■ Exercise directions
For this exercise, write out only the lines of the entries below from the one with "Task: Expand the Explore dropdown menu" up to and including the one with "Focus the Project", exactly as they are. Pictures stay out.

[[ Data, beginning ]]

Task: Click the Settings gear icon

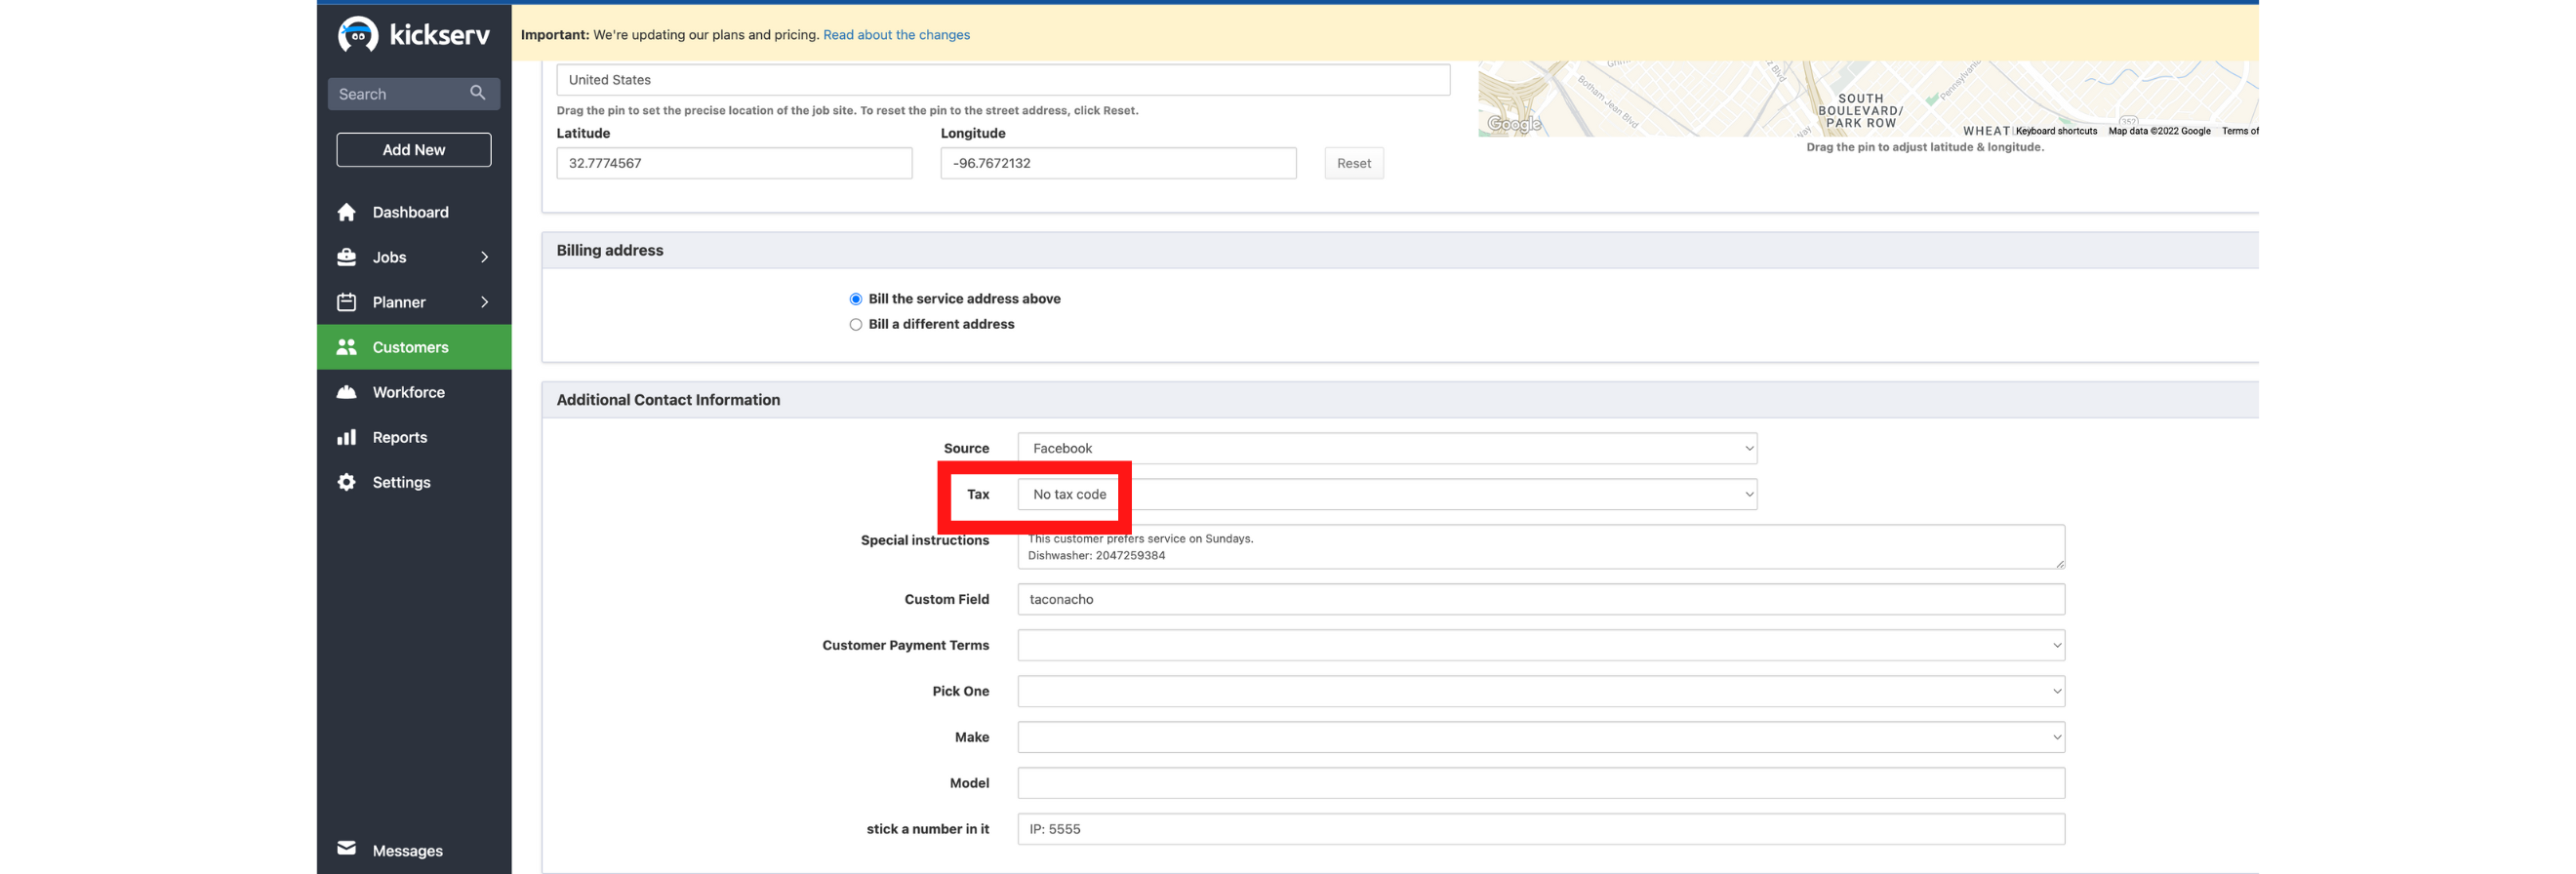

[[ Data, end ]]
[[ Data, beginning ]]

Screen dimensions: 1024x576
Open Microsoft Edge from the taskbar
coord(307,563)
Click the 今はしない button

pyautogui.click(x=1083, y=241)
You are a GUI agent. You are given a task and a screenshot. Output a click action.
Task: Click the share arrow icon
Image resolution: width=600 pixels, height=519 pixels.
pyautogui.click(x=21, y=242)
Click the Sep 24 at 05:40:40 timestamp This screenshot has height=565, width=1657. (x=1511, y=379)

[[ Data, end ]]
[[ Data, beginning ]]

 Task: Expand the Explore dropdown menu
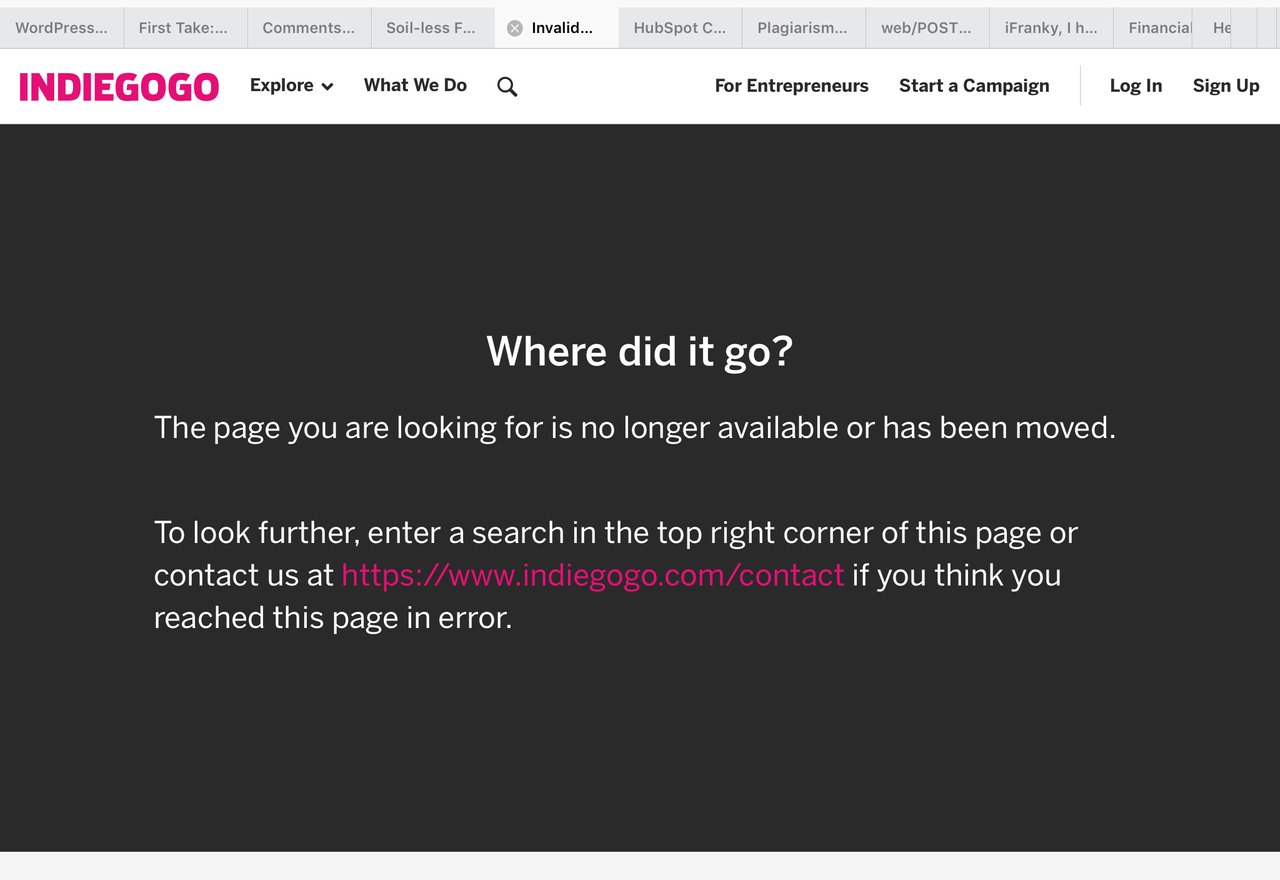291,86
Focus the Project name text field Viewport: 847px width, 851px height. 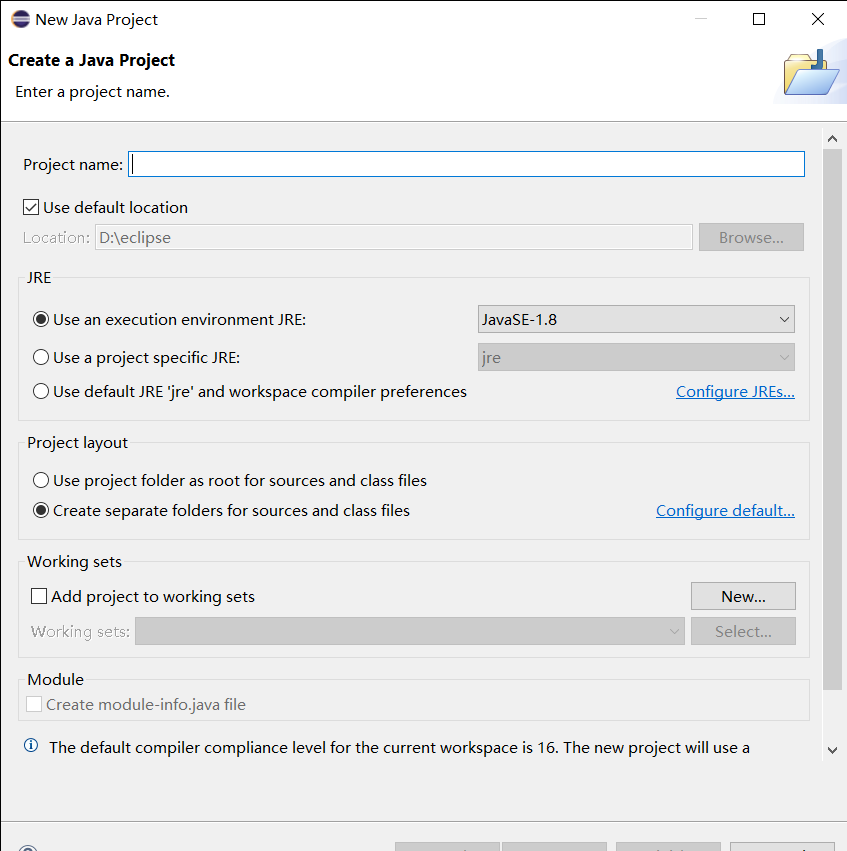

[[ Data, end ]]

■ Result for this exercise
 Task: Expand the Explore dropdown menu
291,86
Focus the Project name text field Viewport: 847px width, 851px height. 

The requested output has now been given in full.